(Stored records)
^^^^^^^^^^^^^^^^

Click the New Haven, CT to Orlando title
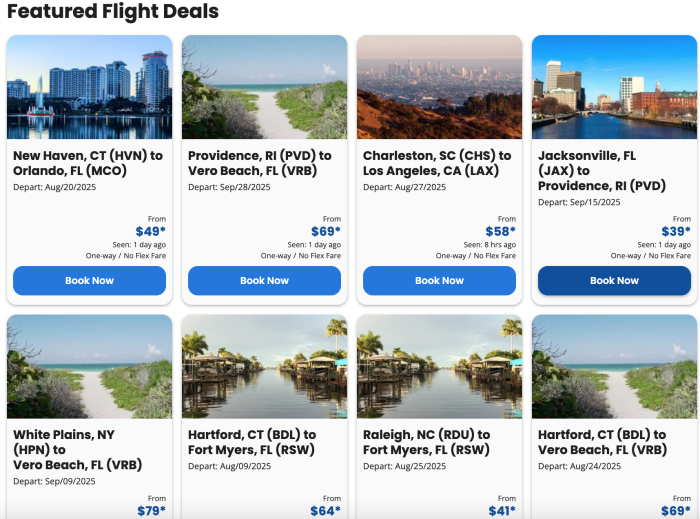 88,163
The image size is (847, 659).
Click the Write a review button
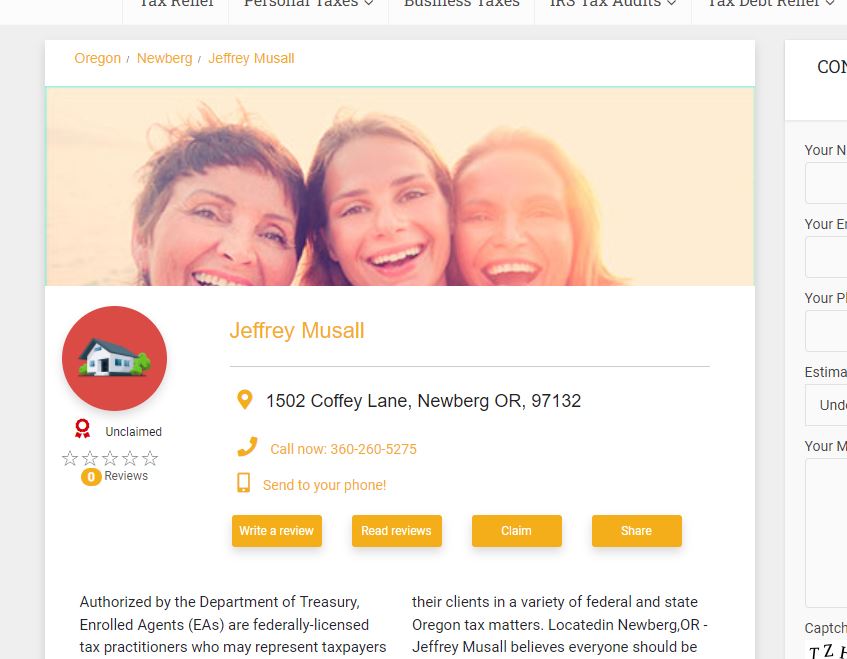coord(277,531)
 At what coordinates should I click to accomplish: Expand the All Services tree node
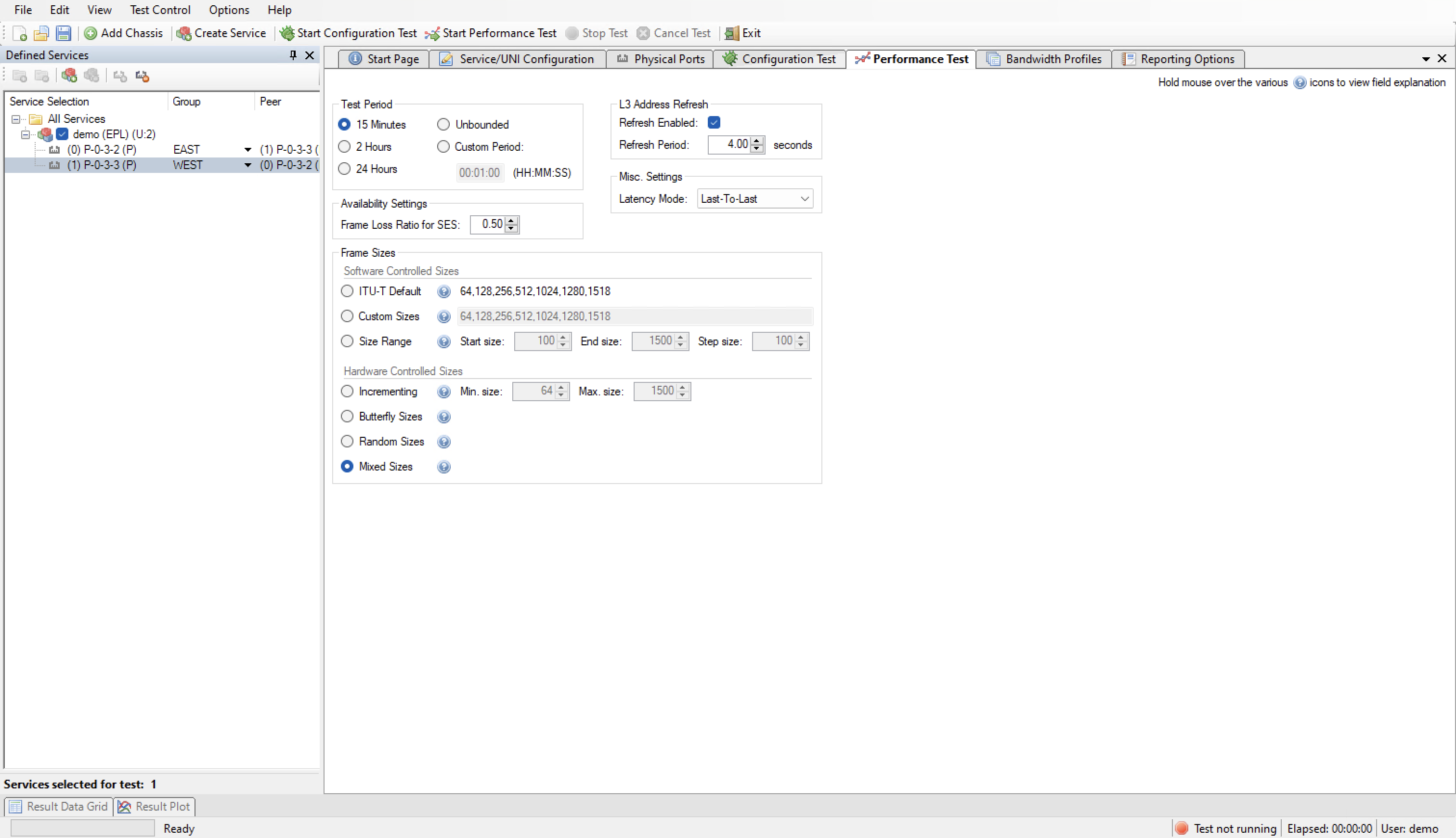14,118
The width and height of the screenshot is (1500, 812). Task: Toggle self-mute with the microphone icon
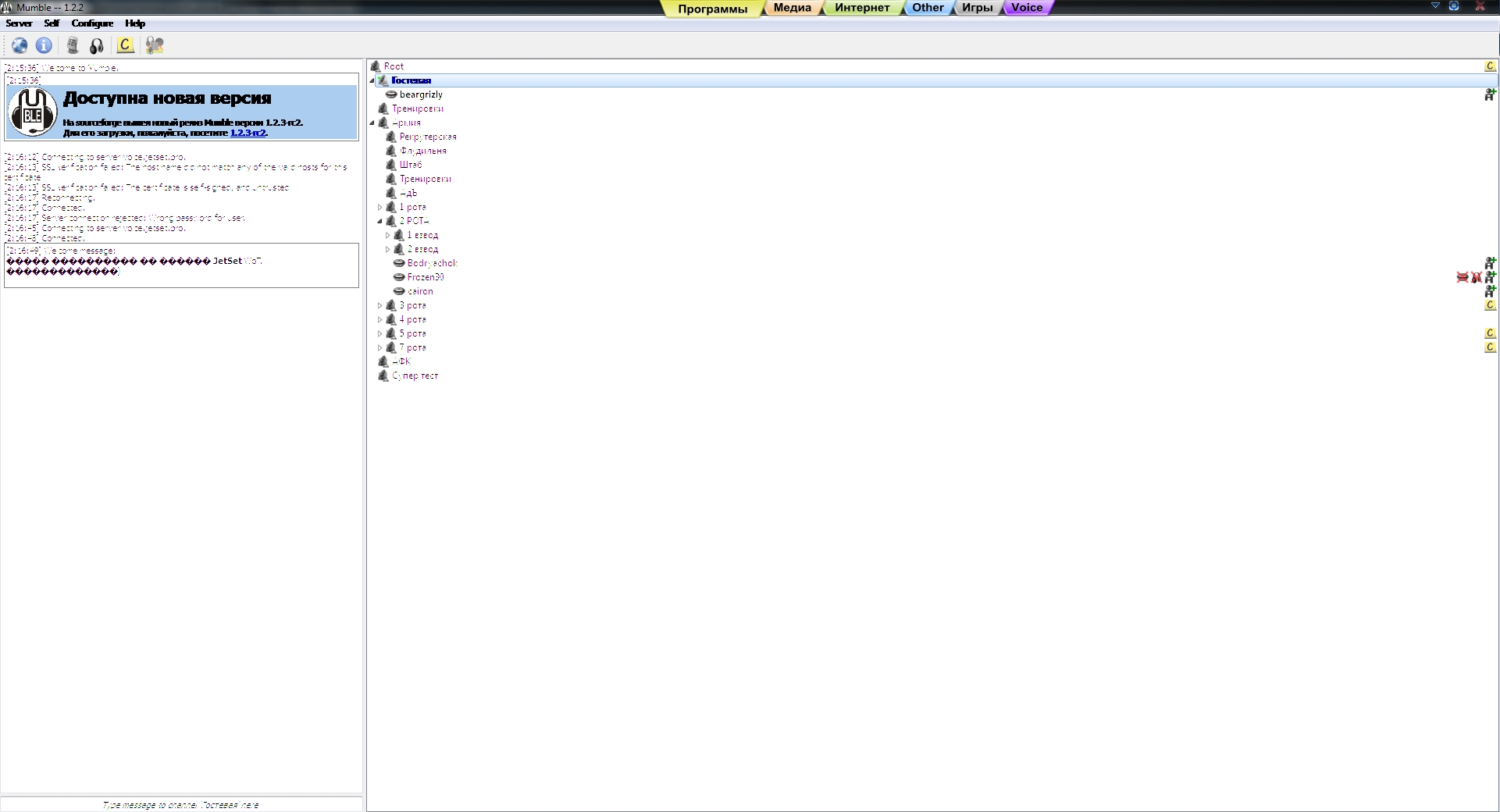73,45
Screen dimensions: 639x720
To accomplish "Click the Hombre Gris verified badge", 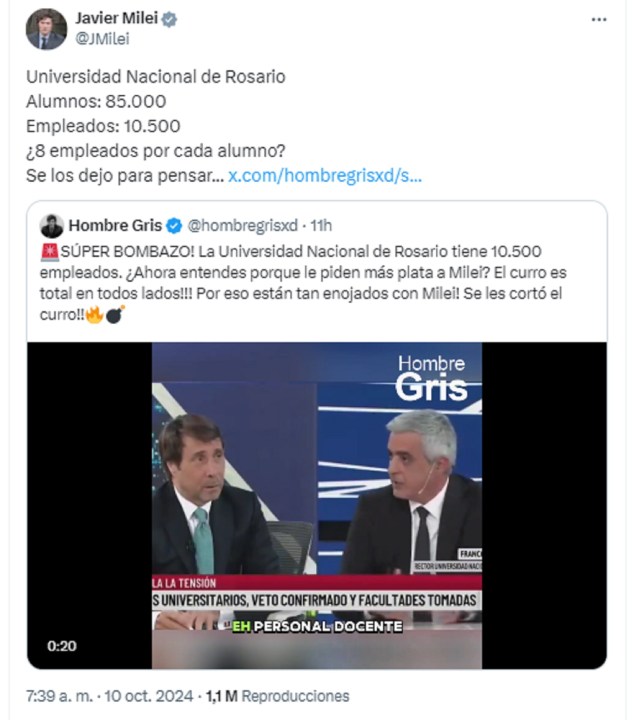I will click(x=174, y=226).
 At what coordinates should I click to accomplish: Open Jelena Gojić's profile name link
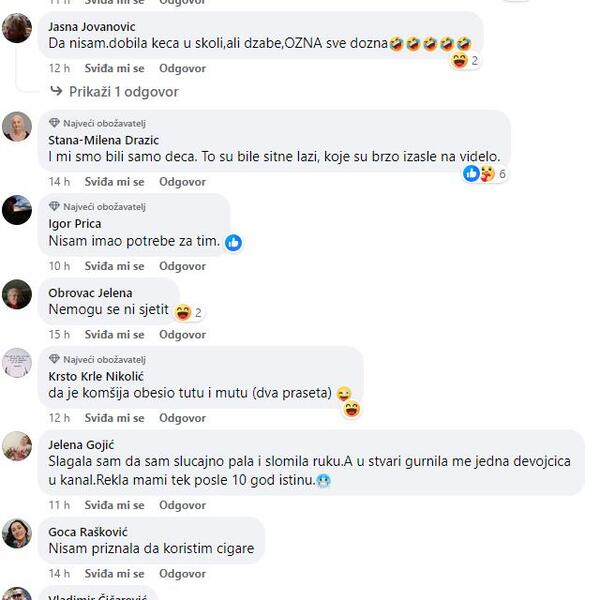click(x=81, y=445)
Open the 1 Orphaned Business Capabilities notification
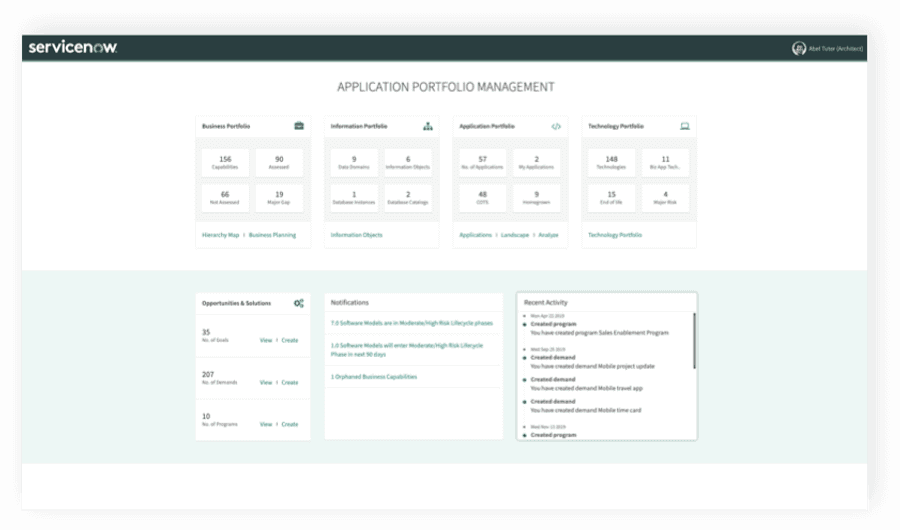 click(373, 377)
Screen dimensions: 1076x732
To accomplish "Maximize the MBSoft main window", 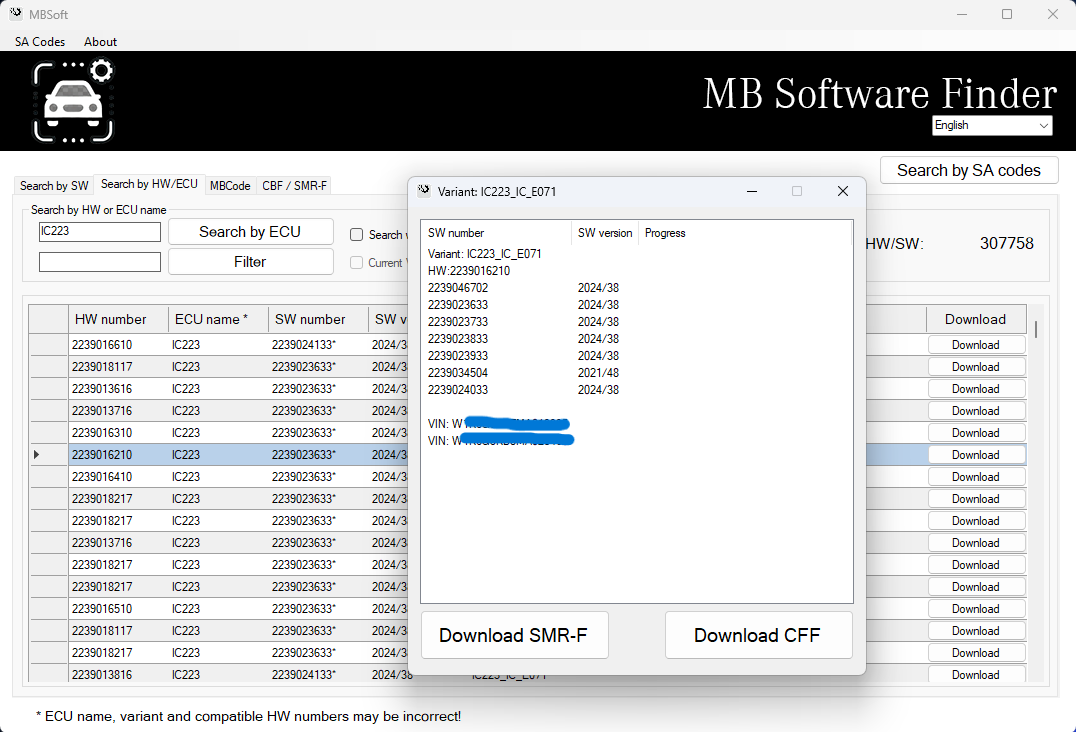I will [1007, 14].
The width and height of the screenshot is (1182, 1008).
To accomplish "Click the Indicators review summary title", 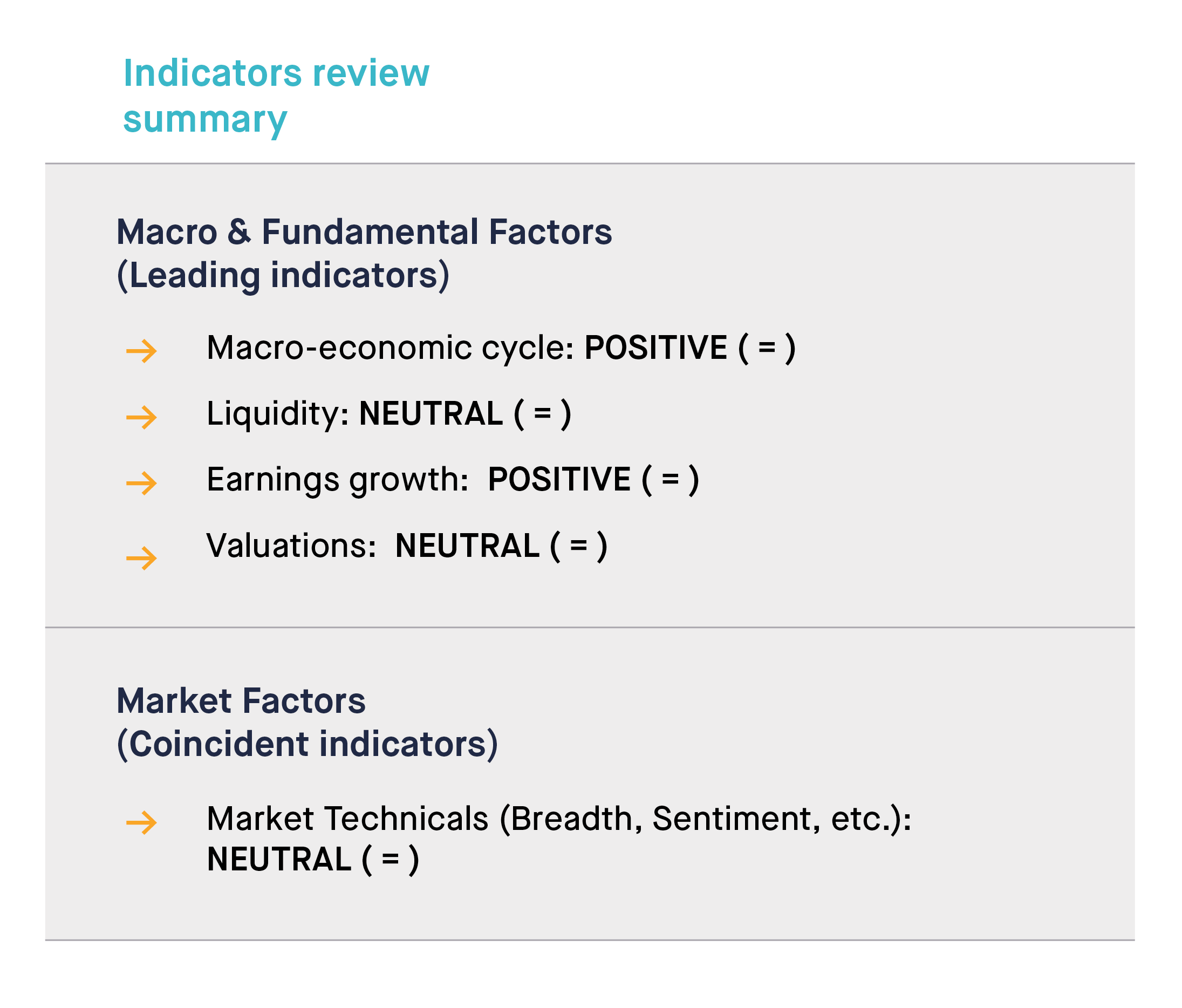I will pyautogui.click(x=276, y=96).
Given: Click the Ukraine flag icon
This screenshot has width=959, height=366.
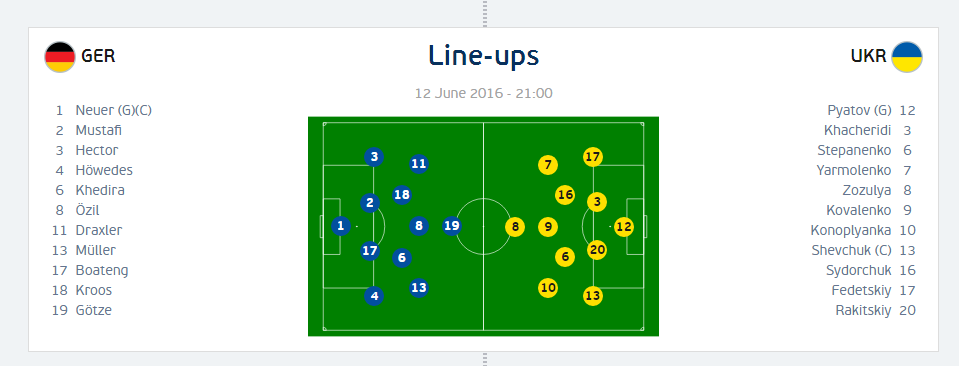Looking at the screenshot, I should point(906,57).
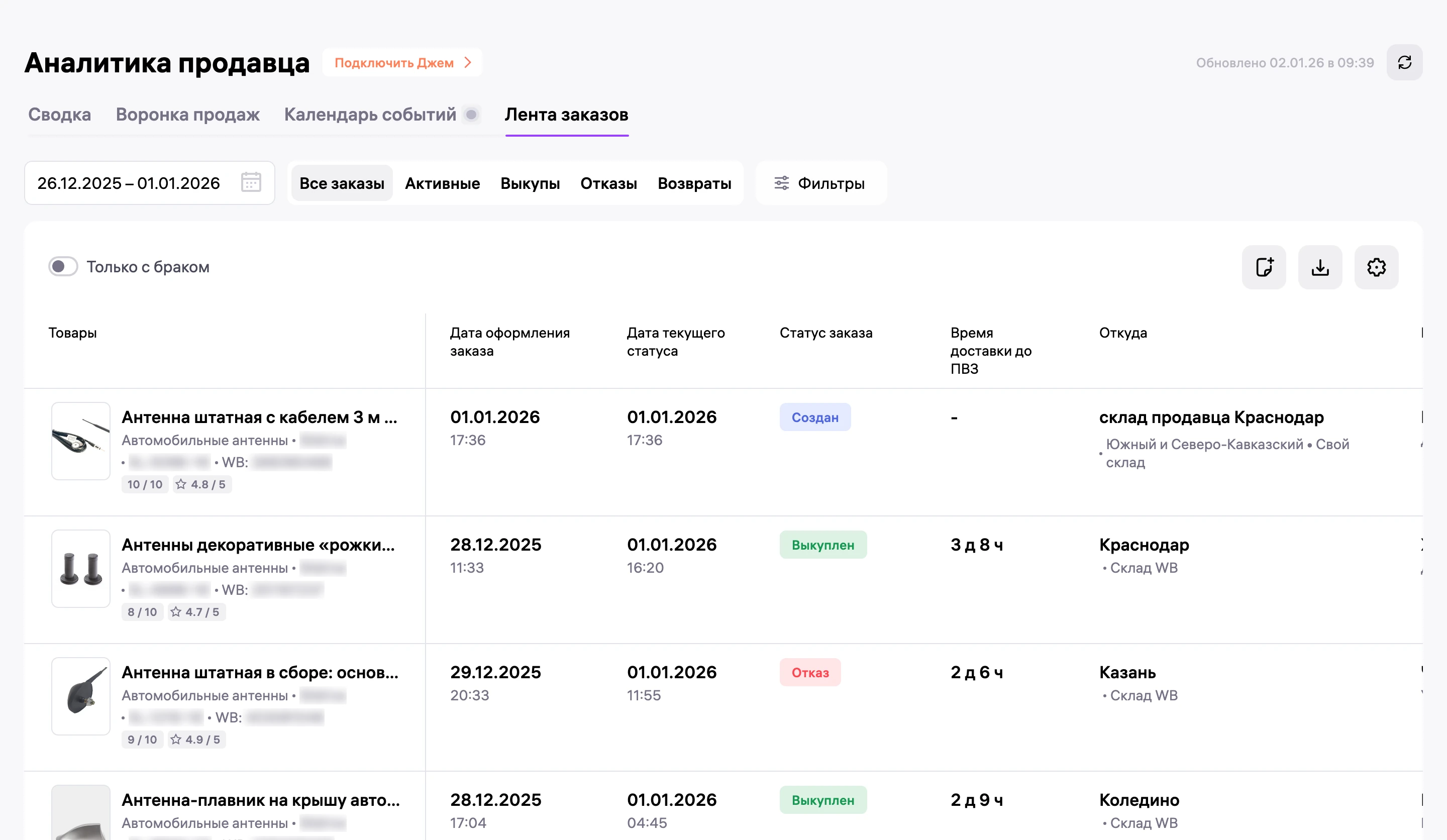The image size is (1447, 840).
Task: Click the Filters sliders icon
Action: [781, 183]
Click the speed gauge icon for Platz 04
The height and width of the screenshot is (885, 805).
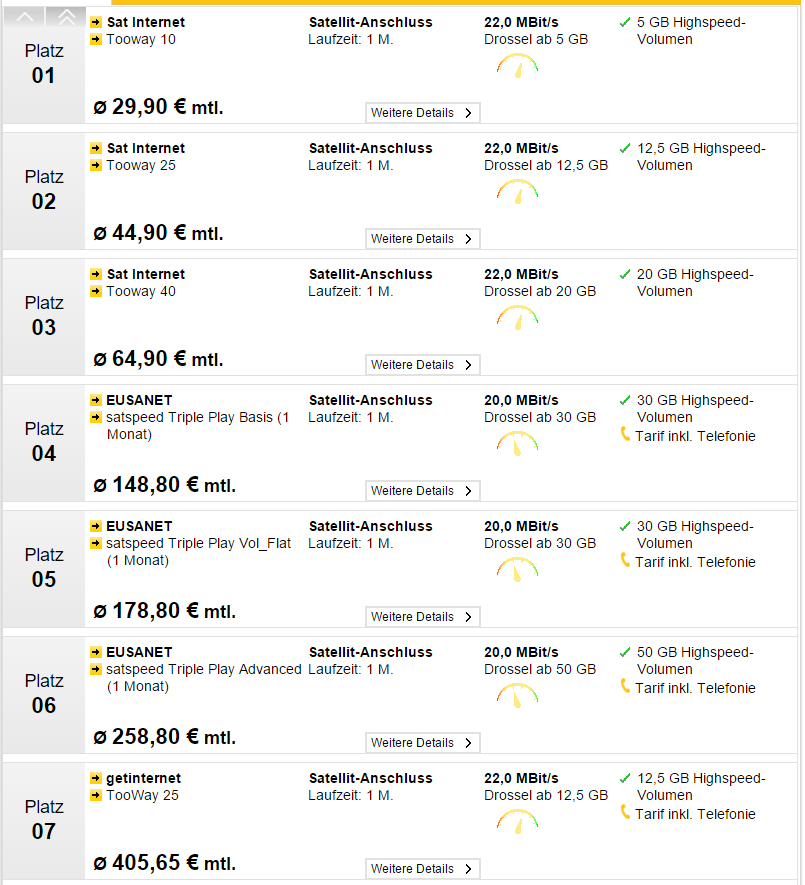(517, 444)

^^^^^^^^^^^^^^^^

Exercise directions:
Collect every line with the string "dimensions" from the records, and copy each.

Written answer:
Screen dimensions: 639x720
Screen dimensions: 1076x732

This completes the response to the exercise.